EXHIBIT 99.1
FOR IMMEDIATE RELEASE
CONTACT: | Debra Nalchajian-Cohen |
| Cohen Communications |
| (559) 222-1322 |
CENTRAL VALLEY COMMUNITY BANCORP
REPORTS HIGHEST QUARTERLY EARNINGS IN 25-YEAR HISTORY
CLOVIS, CALIFORNIA…January 14, 2005… The Board of Directors of Central Valley Community Bancorp (Company) (NASDAQ: CVCY), the parent company of Central Valley Community Bank (Bank), reported today unaudited consolidated net income of $1,041,000, or $0.36 per diluted share, for the quarter ended December 31, 2004, representing an increase of 36.44%, compared to $763,000, or $0.27 per diluted share, for the same period in 2003.
2004 fourth quarter net income was the highest quarterly income reported in the Company’s 25-year history. The improvement in net income is primarily a result of increases in interest rates in the second half of 2004 and increases in the volume of earning assets. Average earning assets for the fourth quarter 2004 were $331,492,000 compared to $292,890,000 for the same period in 2003.
Net interest income increased for the fourth quarter 2004 by 30%, compared to the fourth quarter 2003. This increase reflects the effect of the 125 basis point increase in the prime interest rate between the two periods and the positive impact on net interest income from the Bank’s asset sensitive position. Non-interest income decreased by 23%, for the fourth quarter 2004, primarily due to a decrease in realized gains on the sale of investment securities. Non-interest expense increased 17%, when comparing fourth quarter 2004 to fourth quarter 2003.
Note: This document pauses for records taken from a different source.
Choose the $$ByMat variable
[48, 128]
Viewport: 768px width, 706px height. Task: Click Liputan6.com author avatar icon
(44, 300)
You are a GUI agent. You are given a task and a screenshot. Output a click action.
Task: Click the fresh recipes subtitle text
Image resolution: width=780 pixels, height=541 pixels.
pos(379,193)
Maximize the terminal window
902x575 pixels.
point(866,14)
Non-interest expense included $95,000 related to the completion of the acquisition of Bank of Madera County and a $150,000 write-down of an investment in a title insurance and escrow company. The acquisition of Bank of Madera County was completed after the close of business on December 31, 2004, therefore the effect of the acquisition is not included in the fourth quarter amounts reported.
The Company’s net interest margin on a fully tax equivalent basis was 5.18% for the fourth quarter 2004, a full 66 basis point increase, compared to 4.52% in 2003. Average assets grew 12% to $364,342,000 during the fourth quarter of 2004, compared to $326,282,000 in 2003. This asset growth was supported by a 12% increase in deposits which averaged $324,441,000 for the fourth quarter of 2004, compared to $289,197,000 in 2003. In addition, average loans increased 12% to $204,886,000 in the fourth quarter of 2004, compared to $183,491,000 for the same period in 2003.
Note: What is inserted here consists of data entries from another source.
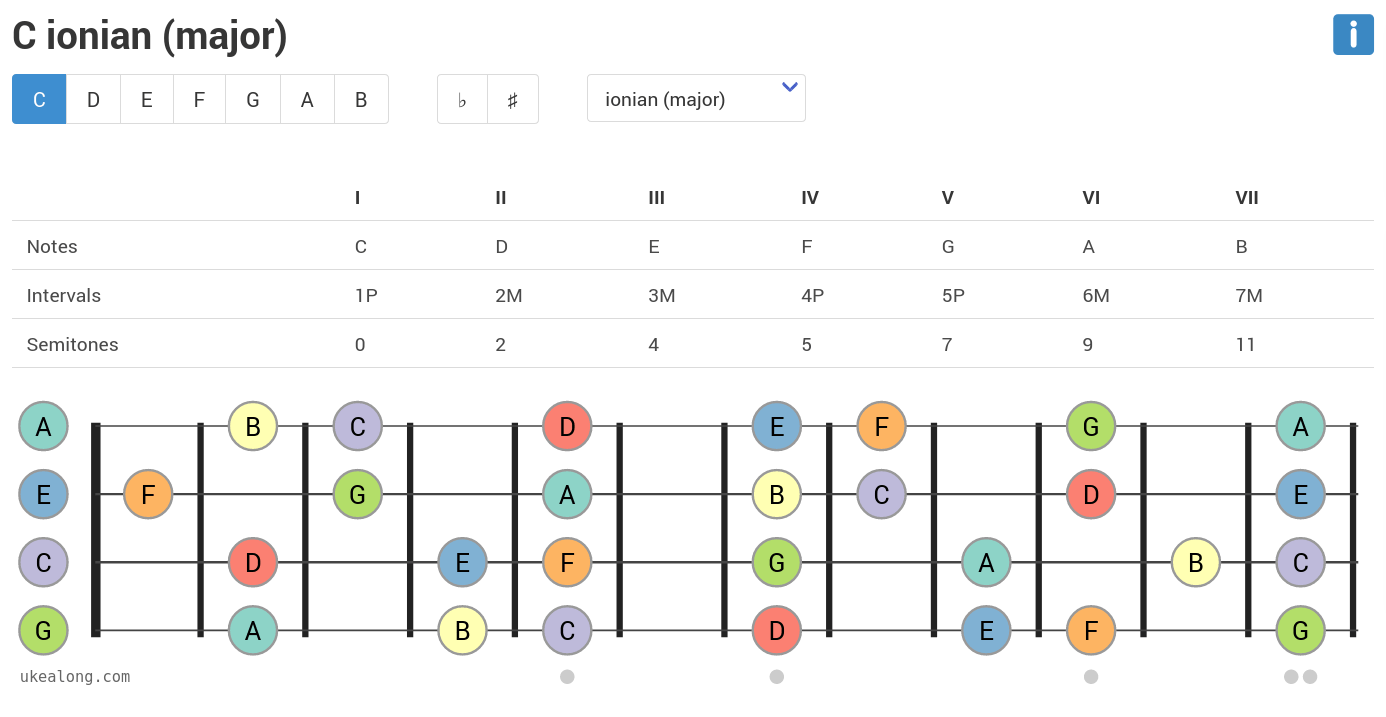Set F as the active root note

(199, 99)
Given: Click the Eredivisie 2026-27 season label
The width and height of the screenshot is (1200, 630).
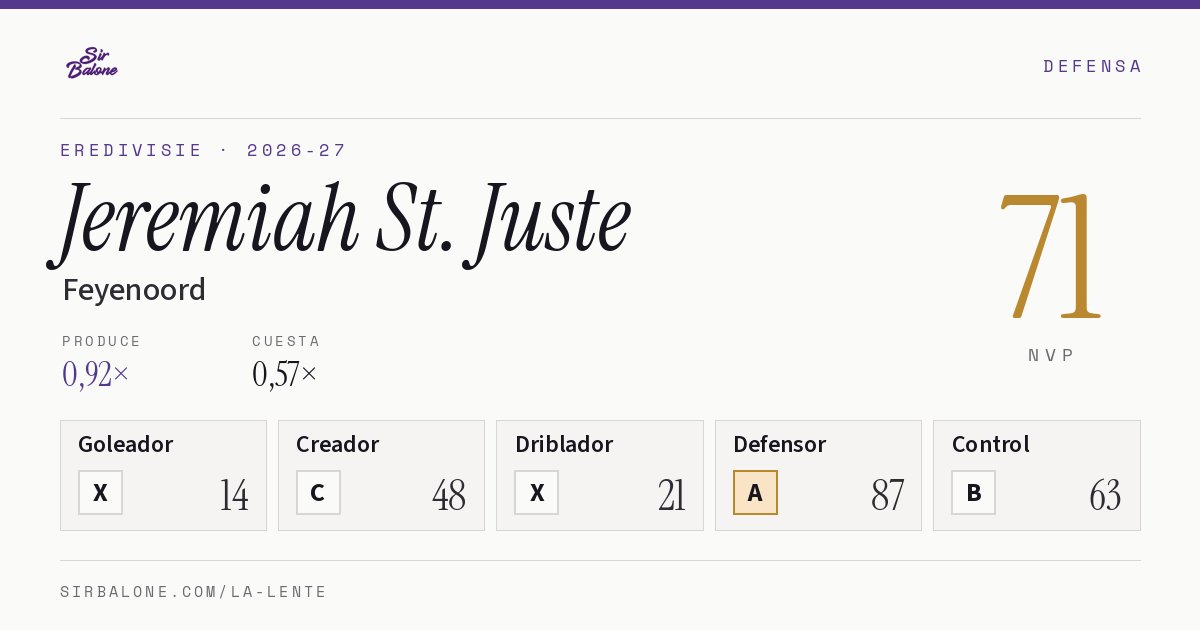Looking at the screenshot, I should [203, 150].
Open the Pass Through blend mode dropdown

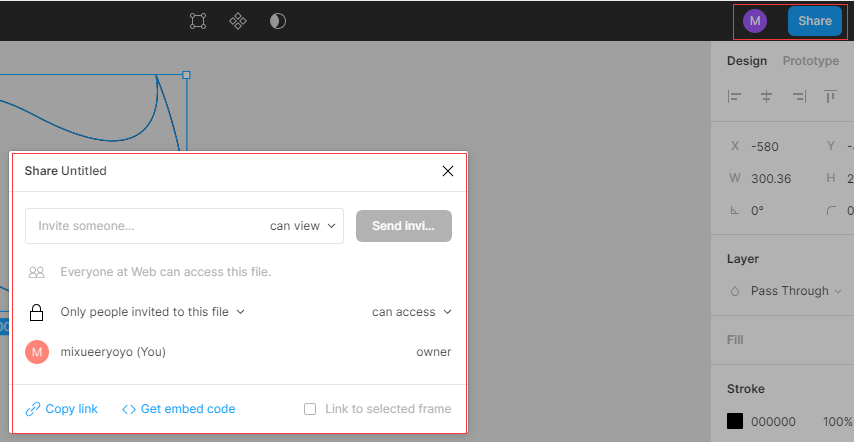[789, 291]
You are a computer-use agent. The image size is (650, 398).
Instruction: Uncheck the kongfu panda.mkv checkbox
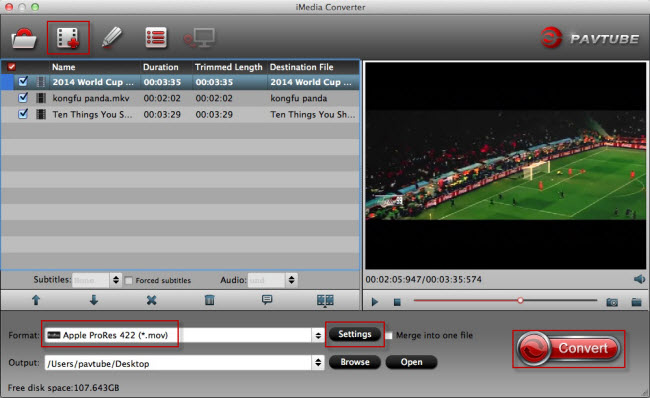23,98
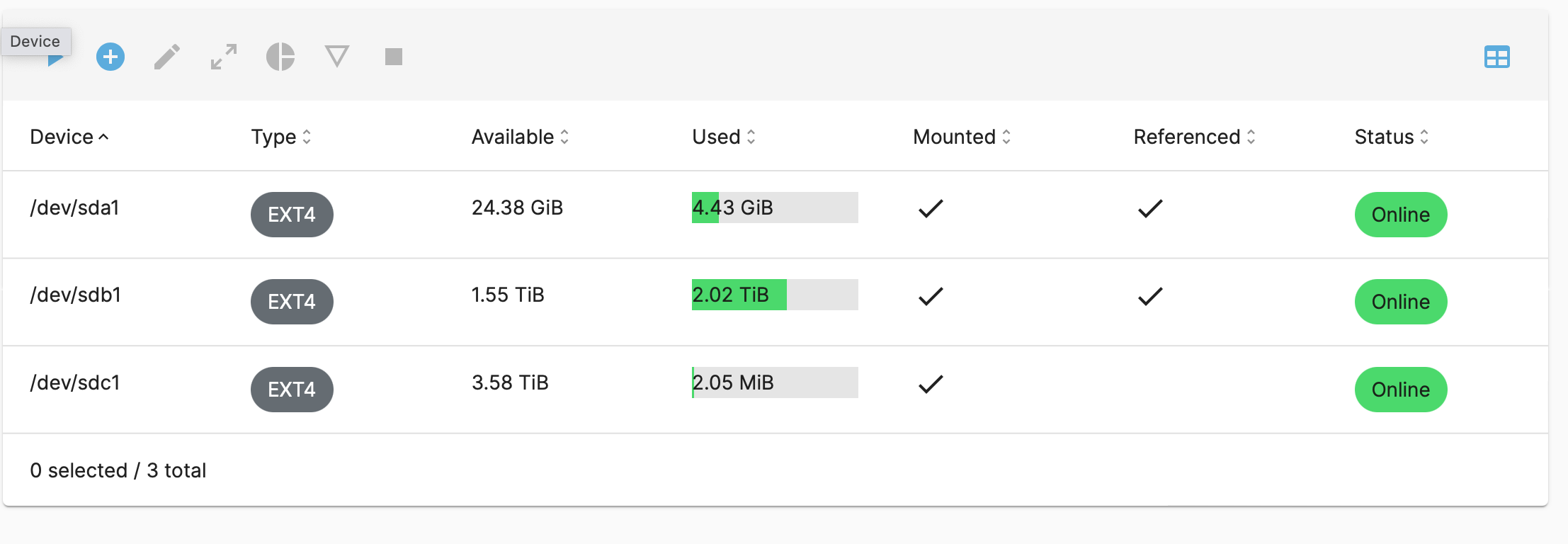1568x544 pixels.
Task: Click the blue plus create filesystem icon
Action: tap(110, 57)
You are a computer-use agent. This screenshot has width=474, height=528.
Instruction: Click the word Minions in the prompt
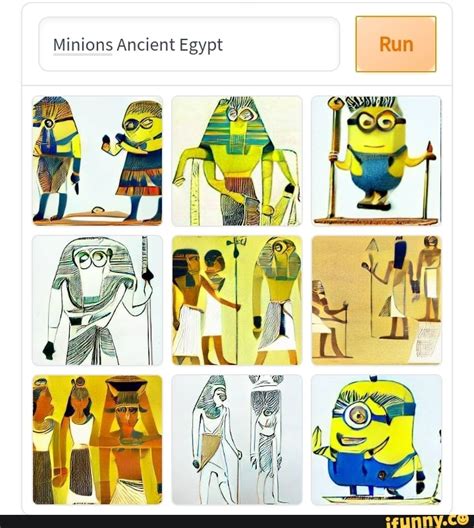pyautogui.click(x=83, y=44)
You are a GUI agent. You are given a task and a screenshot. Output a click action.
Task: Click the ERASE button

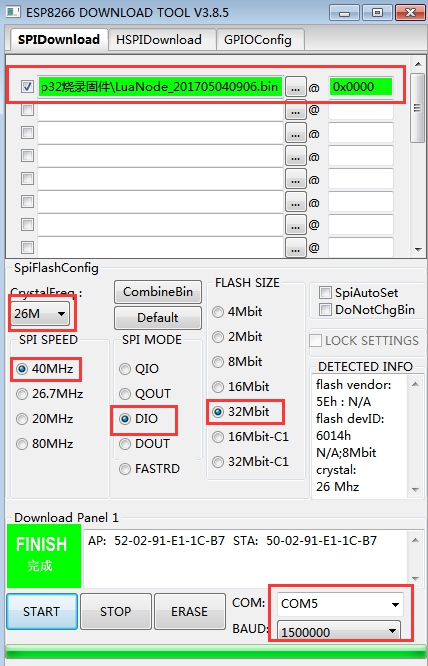189,612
For the twelve month period ended December 31, 2004, the Company reported net income of $3,695,000, or $1.27 diluted earnings per share, compared to $3,372,000, or $1.19 diluted earnings per share, in the same period of 2003. An increase in net interest income was the main contributor to the improvement in net income. Net interest income for the twelve months ended December 31, 2004 was $14,821,000, compared to $12,680,000 for the same period of 2003, a $2,141,000 or 17% increase. The increase in net interest income is primarily the result of a 13% increase in the volume of earning assets and a 16 basis point increase in net interest margin. Non- interest income for 2004 decreased 13% in the periods under review due mainly to reductions in loan placement fees and rental income on equipment leased to others. Non-interest expense for 2004 increased 6% in the periods under review due mainly to a 5% increase in salaries and benefits partially offset by reductions in depreciation on equipment leased to others. Income tax expense increased $445,000 mainly due to increased taxable income.
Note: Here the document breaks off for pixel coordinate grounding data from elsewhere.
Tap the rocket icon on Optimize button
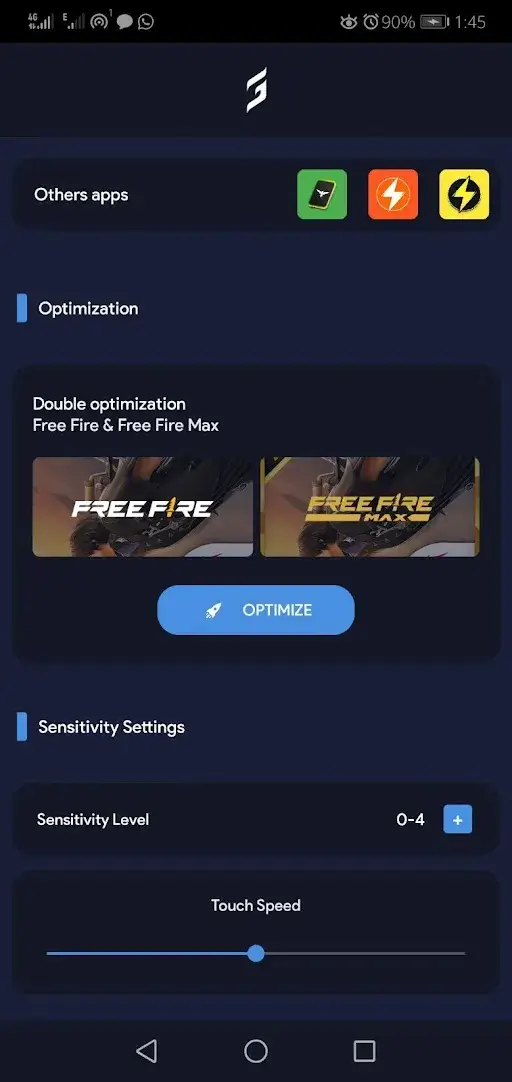The width and height of the screenshot is (512, 1082). coord(213,610)
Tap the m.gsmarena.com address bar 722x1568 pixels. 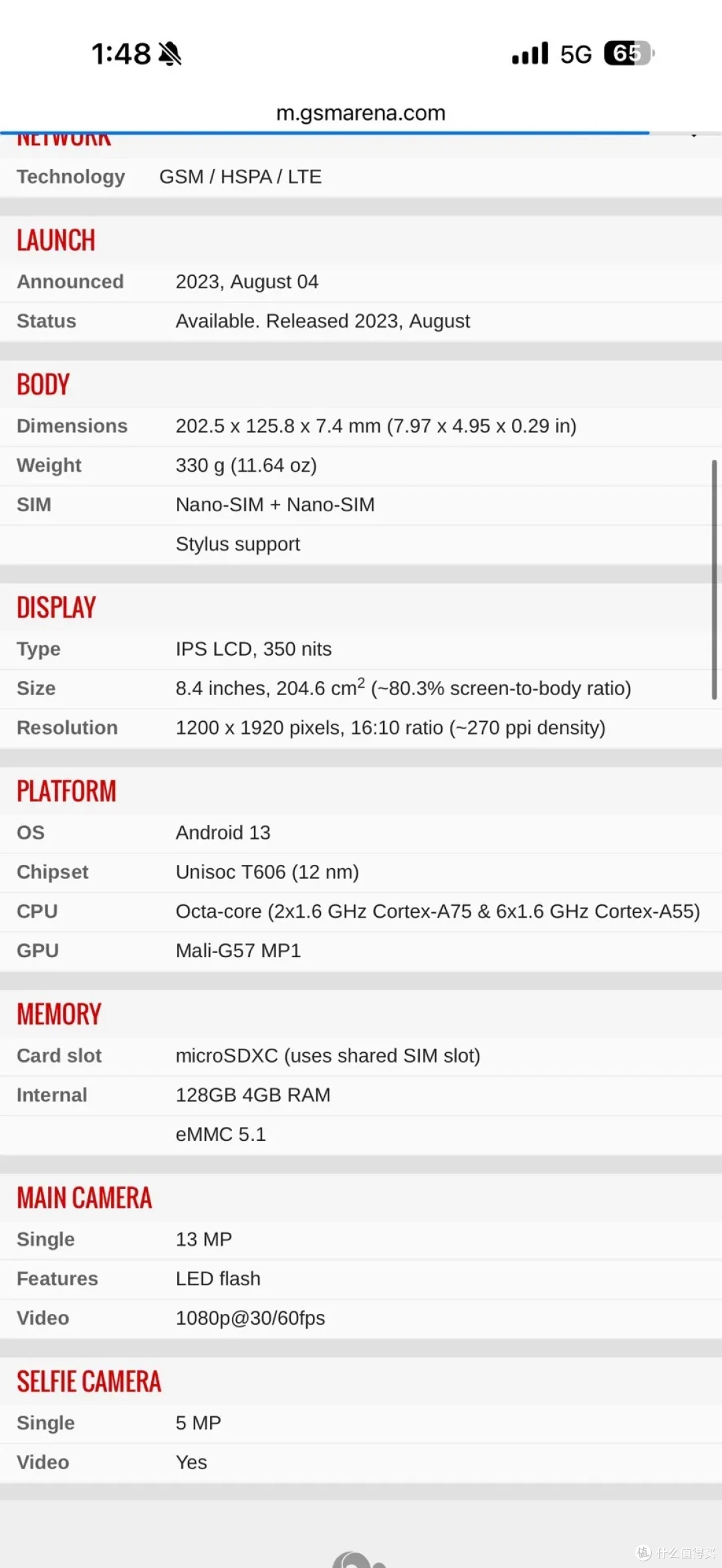click(361, 113)
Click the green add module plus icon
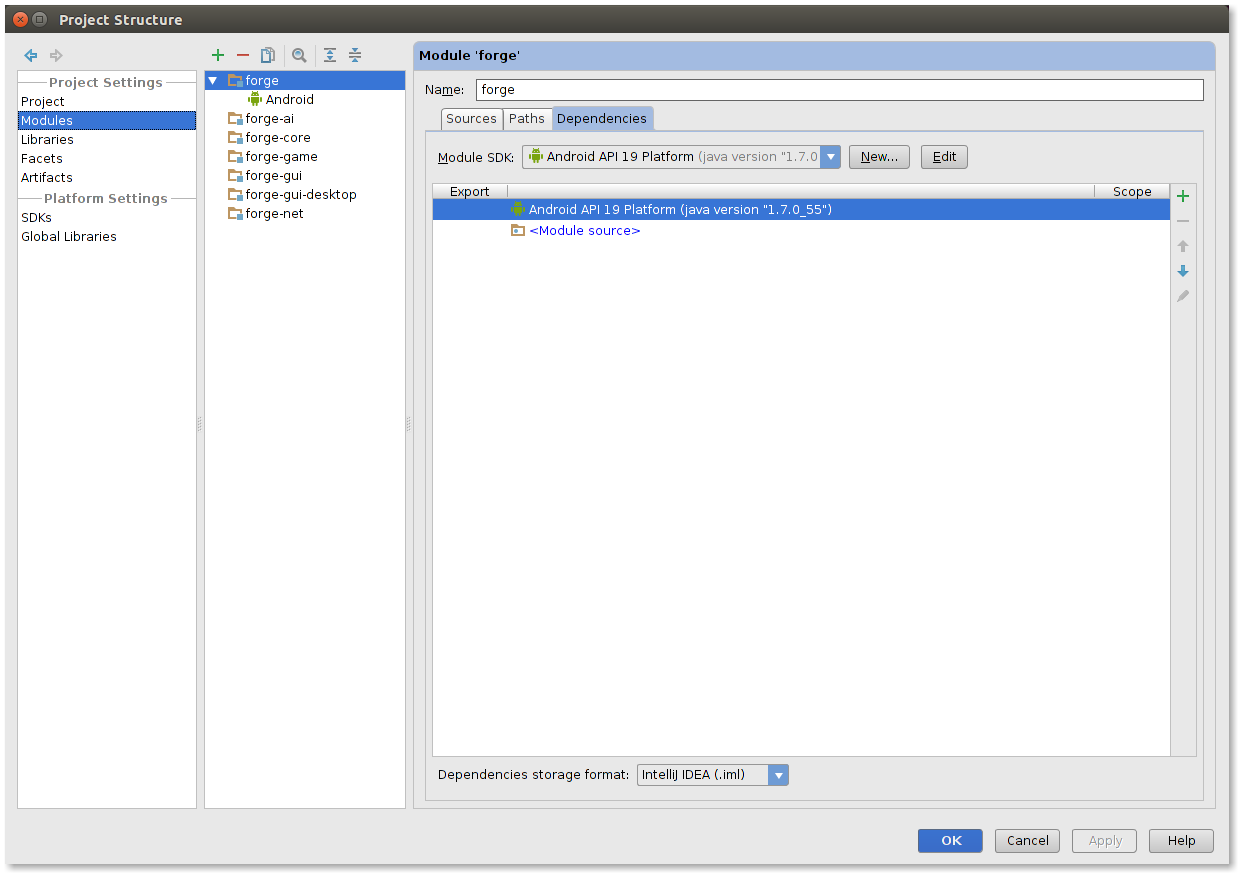 218,55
The Company’s net interest margin on a fully tax equivalent basis was 4.91% for the twelve-month period ended December 31, 2004, compared to 4.75% for the twelve-month period ended
December 31, 2003. During the twelve month period ended December 31, 2004, total average assets were $346,217,000 compared to $306,384,000 during the same period in 2003, an increase of 13.0%.
Total average loans were $195,181,000 for the twelve-month period ended December 31, 2004 compared to $174,708,000 for the same period in 2003, an increase of 12%. The Company had net recoveries of $272,000 on previously charged off loans and no non-performing loans for the twelve months ended December 31, 2004. Total average deposits increased 14% to $307,453,000 during the twelve months ended December 31, 2004 compared to $270,159,000 during the same period in 2003.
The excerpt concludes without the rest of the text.